A 35-km car journey consumes as much energy as running an LED tube-light for four hours every day, for a year.
Low-cost domestic coal can be reserved for the poor and the rich made to use renewable energy.
Societies across the globe have become used to guzzling energy, a phenomenon which has come into focus especially during the last few years. Despite the current recession and the climate imperative, global energy use has increased at an unprecedented rate during the last decade. Limits to available energy resources are hurting economies and curtailing development in poorer countries. India, being more vulnerable to energy shortages than most other countries, needs to urgently implement a multi-dimensional solution to avoid a crisis.

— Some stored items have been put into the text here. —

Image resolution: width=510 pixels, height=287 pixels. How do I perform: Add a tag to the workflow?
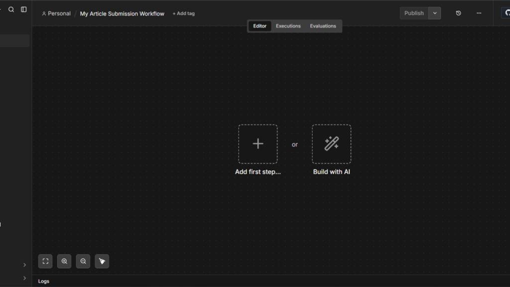point(183,13)
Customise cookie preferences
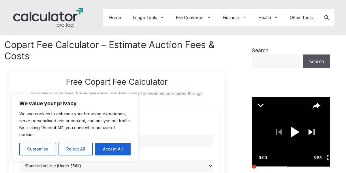Screen dimensions: 346x173 [x=38, y=149]
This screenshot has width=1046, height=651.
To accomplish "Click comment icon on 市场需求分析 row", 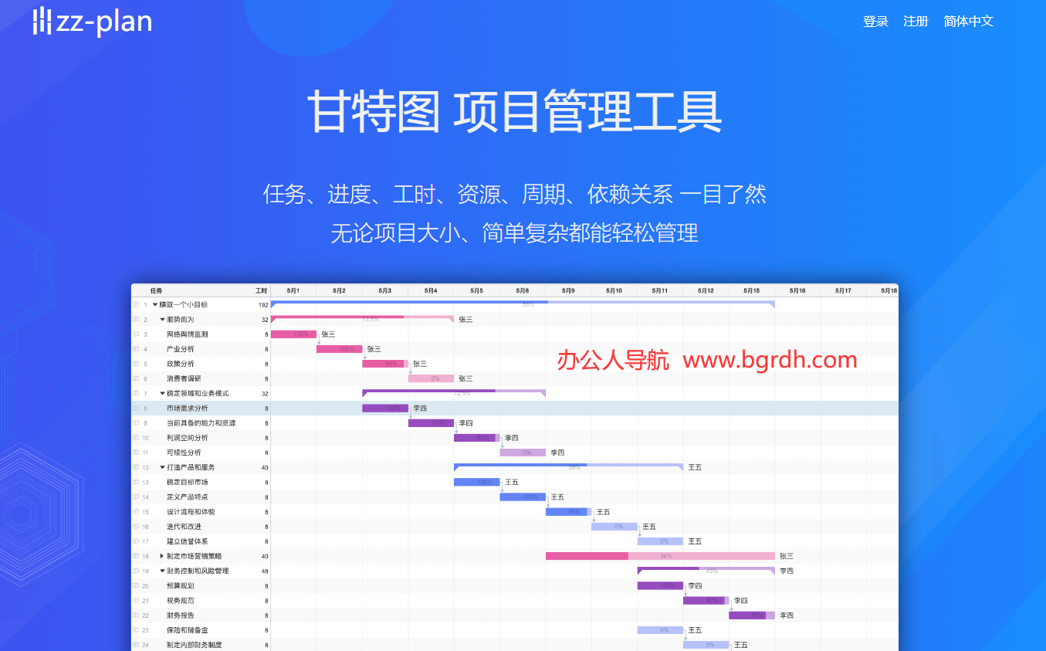I will tap(136, 409).
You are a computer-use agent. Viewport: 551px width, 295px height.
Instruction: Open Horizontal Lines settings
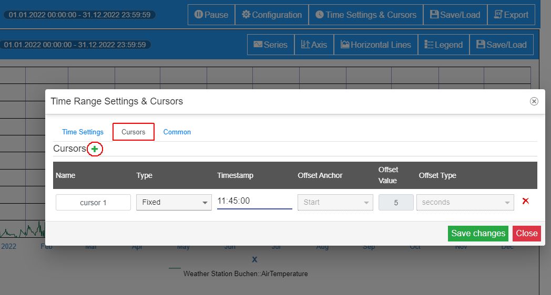click(375, 45)
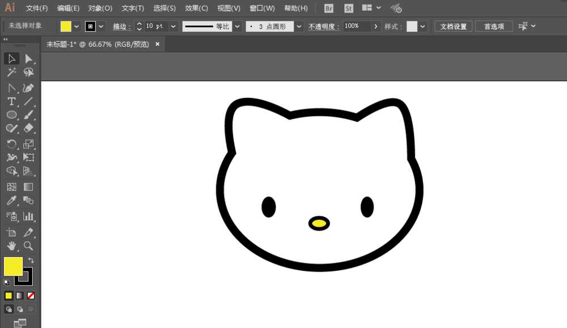The height and width of the screenshot is (328, 567).
Task: Pick the Ellipse shape tool
Action: click(x=12, y=115)
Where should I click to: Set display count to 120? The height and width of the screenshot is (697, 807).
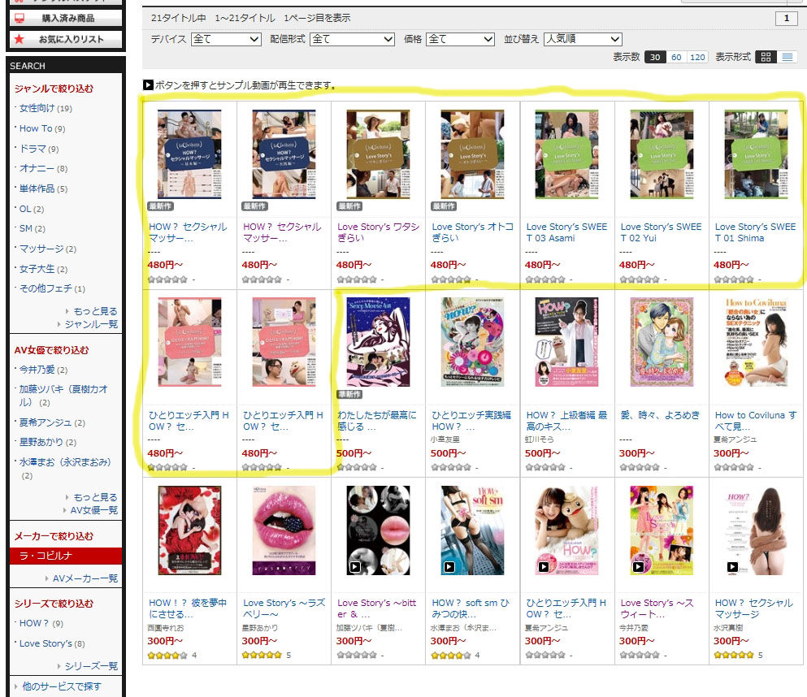coord(697,57)
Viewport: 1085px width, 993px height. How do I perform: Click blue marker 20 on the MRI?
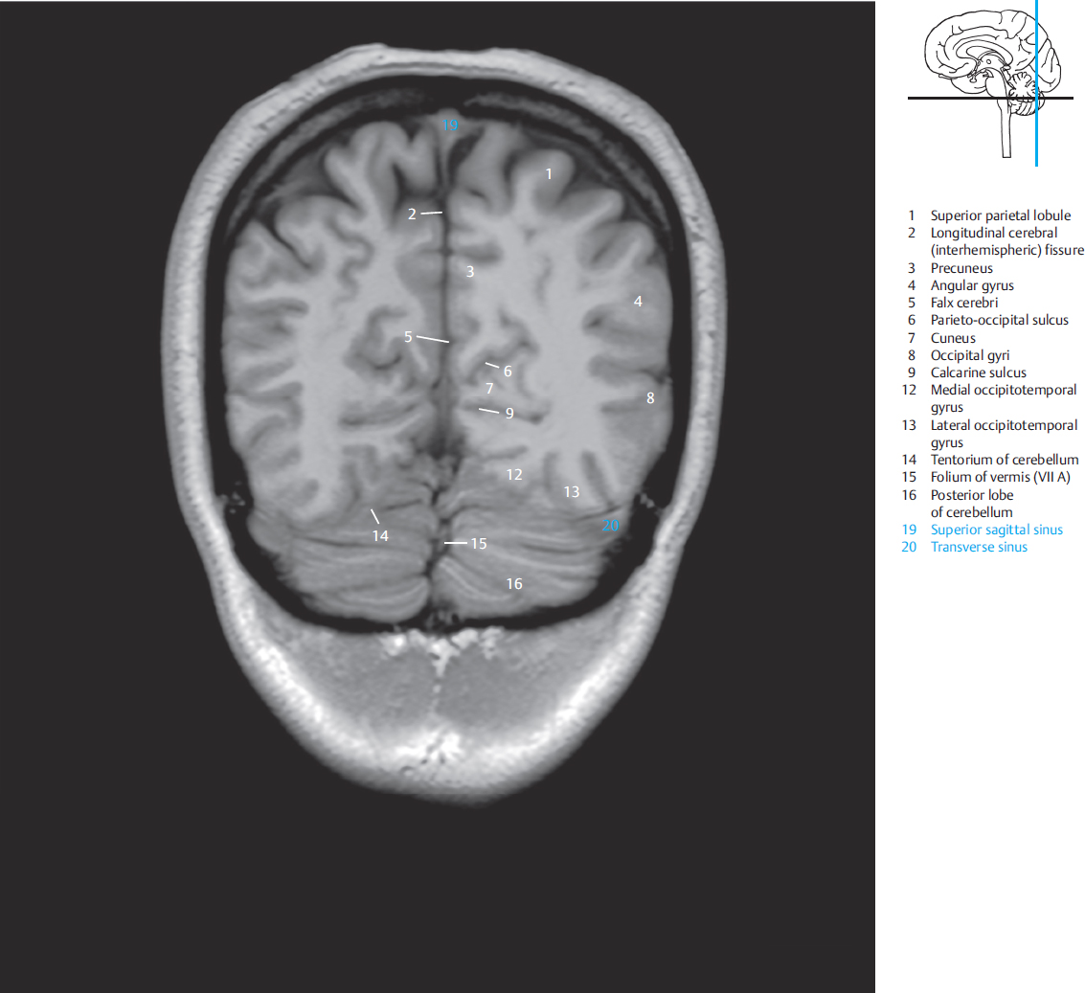(x=611, y=525)
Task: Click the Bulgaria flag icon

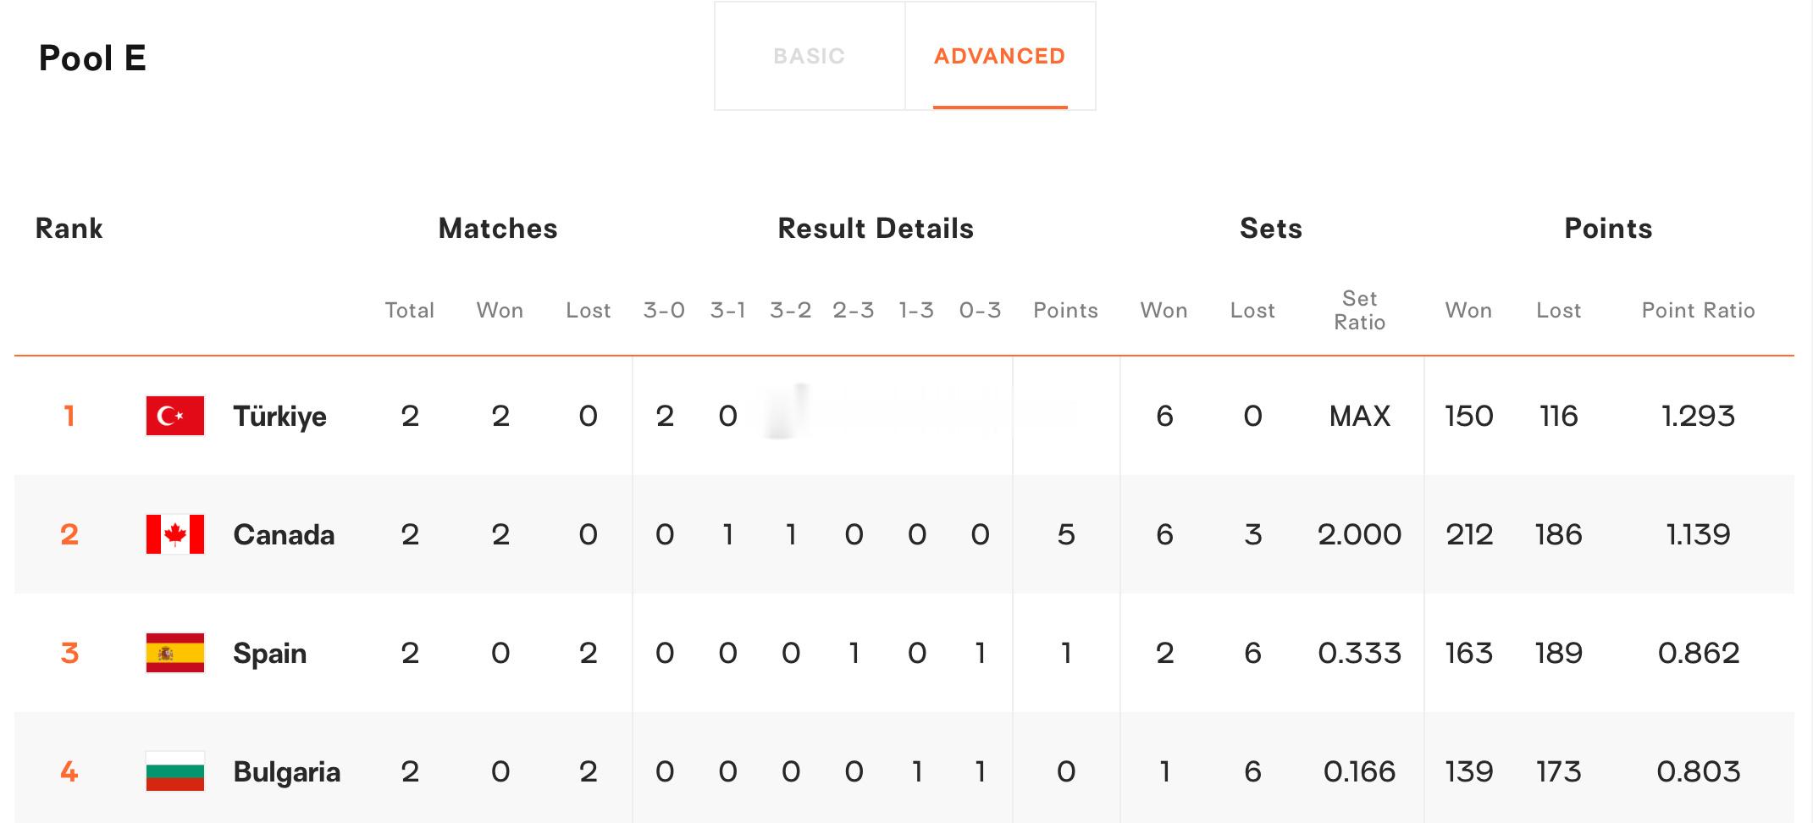Action: click(x=175, y=771)
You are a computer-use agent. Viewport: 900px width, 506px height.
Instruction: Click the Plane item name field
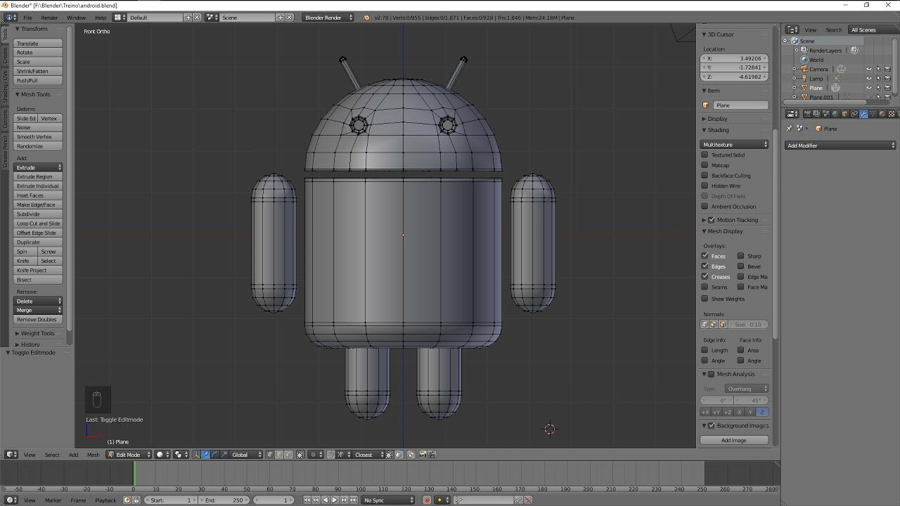(740, 105)
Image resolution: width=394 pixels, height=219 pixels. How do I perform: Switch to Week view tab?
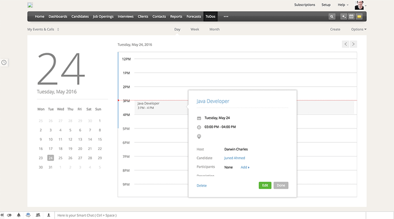(195, 30)
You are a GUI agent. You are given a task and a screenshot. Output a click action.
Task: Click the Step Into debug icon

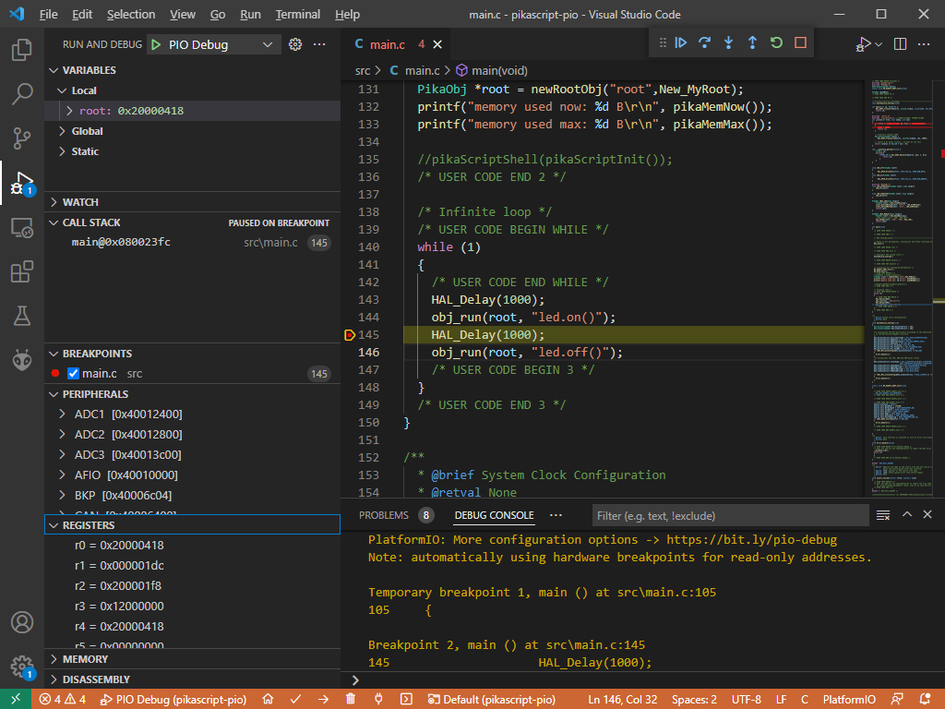(x=729, y=42)
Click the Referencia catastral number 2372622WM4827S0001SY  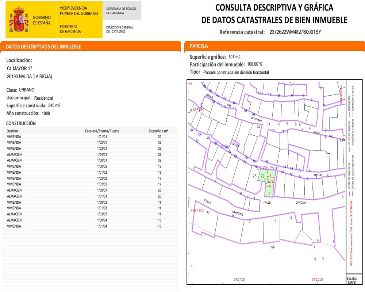(x=295, y=32)
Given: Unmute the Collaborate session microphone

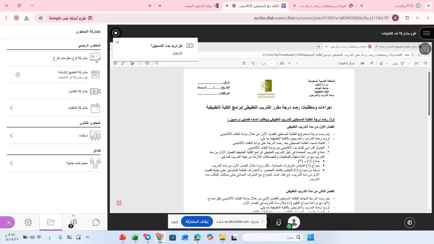Looking at the screenshot, I should point(279,222).
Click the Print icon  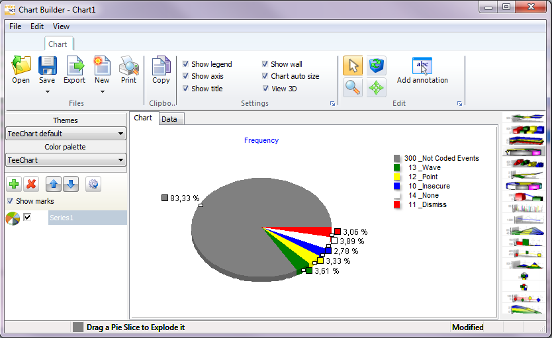(x=128, y=70)
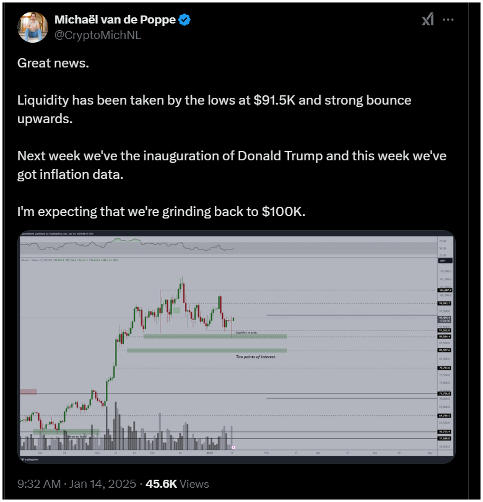The image size is (483, 502).
Task: Click the 'Two points of interest.' annotation
Action: 256,357
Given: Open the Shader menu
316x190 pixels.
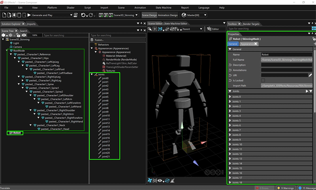Looking at the screenshot, I should coord(71,8).
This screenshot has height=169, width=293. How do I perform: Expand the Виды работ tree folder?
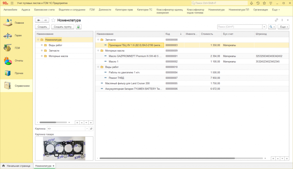pos(42,45)
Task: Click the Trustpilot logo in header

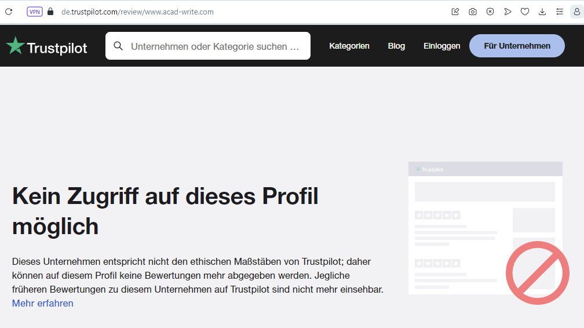Action: pos(46,46)
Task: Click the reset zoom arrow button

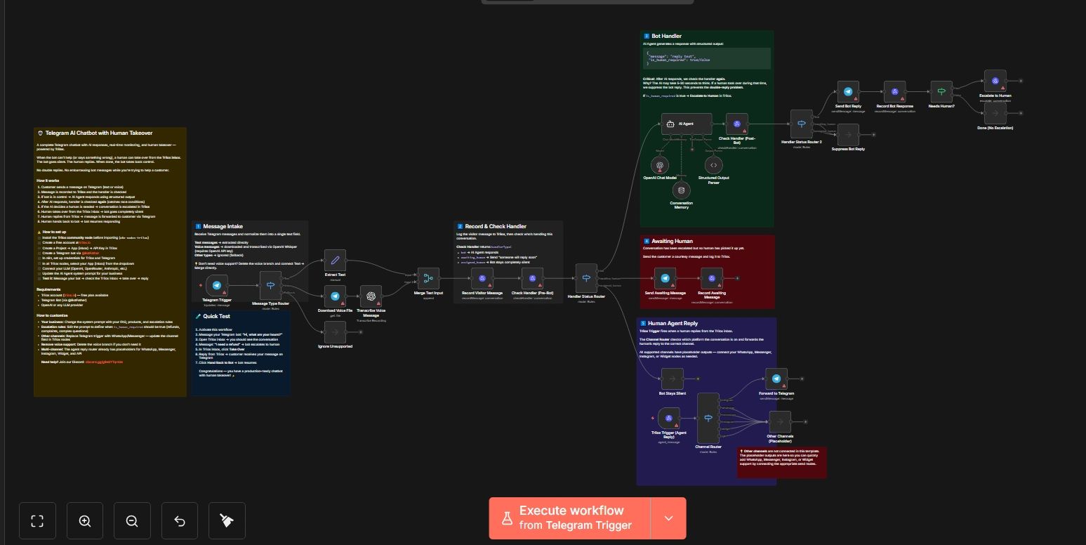Action: pos(180,520)
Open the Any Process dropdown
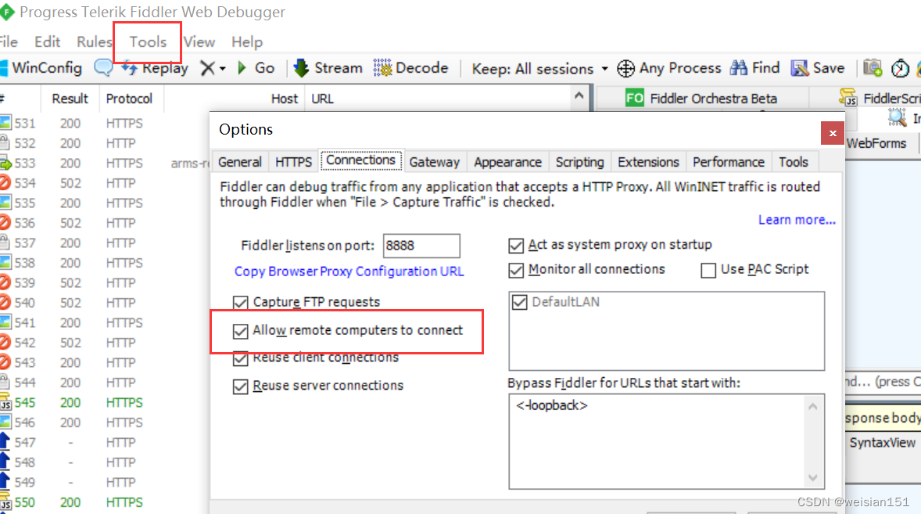The image size is (921, 514). (x=669, y=68)
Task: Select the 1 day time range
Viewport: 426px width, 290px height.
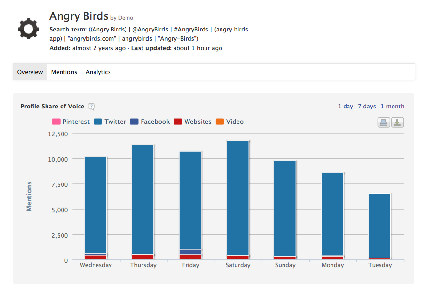Action: pos(346,107)
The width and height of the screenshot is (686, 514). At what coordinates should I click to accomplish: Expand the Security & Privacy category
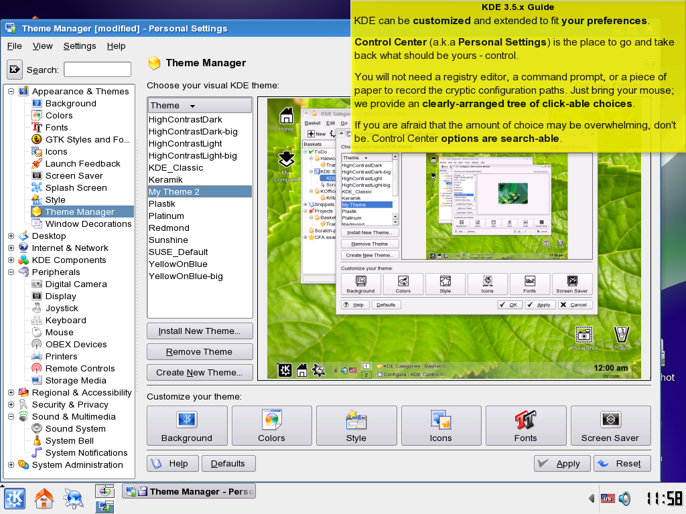[x=11, y=404]
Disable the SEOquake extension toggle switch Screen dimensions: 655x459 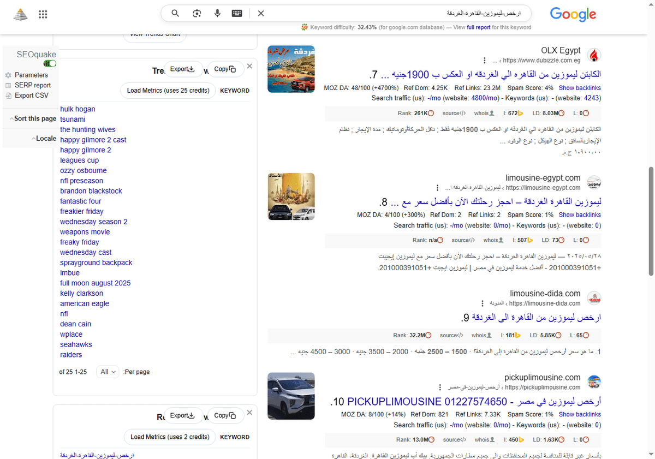(49, 63)
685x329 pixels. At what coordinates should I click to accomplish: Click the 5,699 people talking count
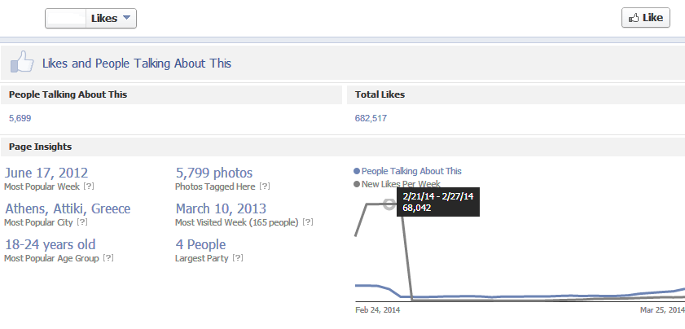(x=20, y=118)
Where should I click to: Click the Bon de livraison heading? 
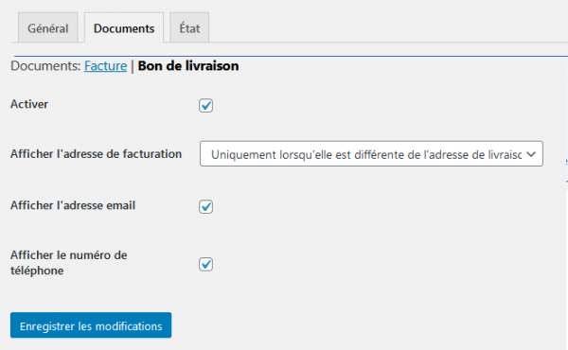[188, 66]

For the last 25 years, new oil sources that have been unearthed have been of lower volumes compared to the extraction of oil. At present, they account for less than half of oil production. Despite a substantial increase in oil prices, conventional oil production hasn't increased since 2004. Unconventional (difficult to extract) gas and oil are bridging part of the gap. However, their cost and environmental impacts are high. The coal situation is better, but the veracity of claimed reserves is doubtful.
To avert economic hardship and work towards mitigating climate change, we must find answers to the energy conundrum soon. This is possible through a three-pronged strategy to ‘replace, improve, and reduce'. Among these approaches, replacing conventional energy by renewable energy like wind, solar and biomass gets the most attention. The cost of power from wind is now comparable to that of power from imported coal. The Indian wind potential has recently been assessed at 100,000 MW, and is likely to be re-evaluated upwards. Solar energy costs have dramatically fallen and are only double that of coal-based power, and comparable to nuclear power. It is no surprise that the head of the Indian nuclear programme, Dr Kakodkar, now heads the solar mission!
Another approach should be to improve the method of using energy by extracting more work from that energy, through super-efficient appliances, vehicles and buildings. These equipments use half the energy to provide a similar level of service. Mass-scale adoption of new irrigation systems or green buildings, which use only half to a quarter of the energy, is constrained only by a limited trained workforce. Novel programmes to harness this massive potential are crucially needed as we build up our infrastructure. These two strategies, though essential, are insufficient to address the energy crisis if we don't curtail the unabated growth of energy-intensive activities. Some alternatives, like improved urban layouts that reduce commute distances, are feasible and involve little or no lifestyle changes.
However, in some other cases, moderating the extravagant lifestyles of the rich is essential, because certain activities consume much greater energy than others. A two-way flight from Delhi to Washington, once a year, consumes as much energy as 35 km of daily car driving round the year! And one 35-km journey by car consumes as much energy as running an LED tube-light for four hours every day for an entire year!
The Indian economy faces tougher energy challenges than some other large economies because a majority of the population has started using modern energy only recently, and their need for energy to lead a dignified life is bound to increase the demand substantially. However, our domestic energy resources are limited, and we are already importing 85 per cent of our oil and 15 per cent of our coal requirements.
These energy imports amount to 8 per cent of the national income, and are poised to claim a share beyond 10 per cent soon. This percentage is twice that of China, the US, and the EU. For every rupee of tax paid to the government, we give half a rupee to other countries which goes out of our economy — this certainly isn't a happy situation. If energy imports are reduced by half, 4 per cent of GDP would remain within our economy, increasing GDP growth by 1 per cent.
The failure to understand this phenomenon is a primary cause for concern. The sale of air-conditioners and air travel is doubling every four to five years, while the sale of cars is doubling every seven to eight years. This rapid increase in energy-guzzling activities by a small section of the elite is unsustainable and cannot be simply seen as a sign of development.
A sustainable future requires urgent action on all fronts of the ‘replace, improve, and reduce' strategy. Policy tools must integrate these strands of the solution. The central electricity regulator has suggested a green cess for commercial consumers, which can be used to promote solar energy and super-efficient appliances. Similarly, taxes on air travel or cars can be used to build public transport or efficient railways, which can help reduce air or car travel.
Electricity tariffs can also be linked to the efficiency of electricity use, by say, new commercial buildings. Based on the floor space of a building and its monthly electricity use, an energy guzzling office can be made to pay a higher tariff than a frugal office. Efficient buildings will then become a norm.
Reserving low-cost domestic coal for the basic needs of the poor, and making the rich use renewable energy if they indulge in extravagant energy consumption, is morally superior. It's also economically prudent, as it will promote energy security and stimulate the next industrial revolution of renewable energy. Such a transformation of India into an energy-efficient economy is possible, provided we change our national policies rapidly in this direction.
(The author is a member of Prayas Energy Group, and the Expert Group on Low Carbon Inclusive Growth, set up by the Planning Commission.)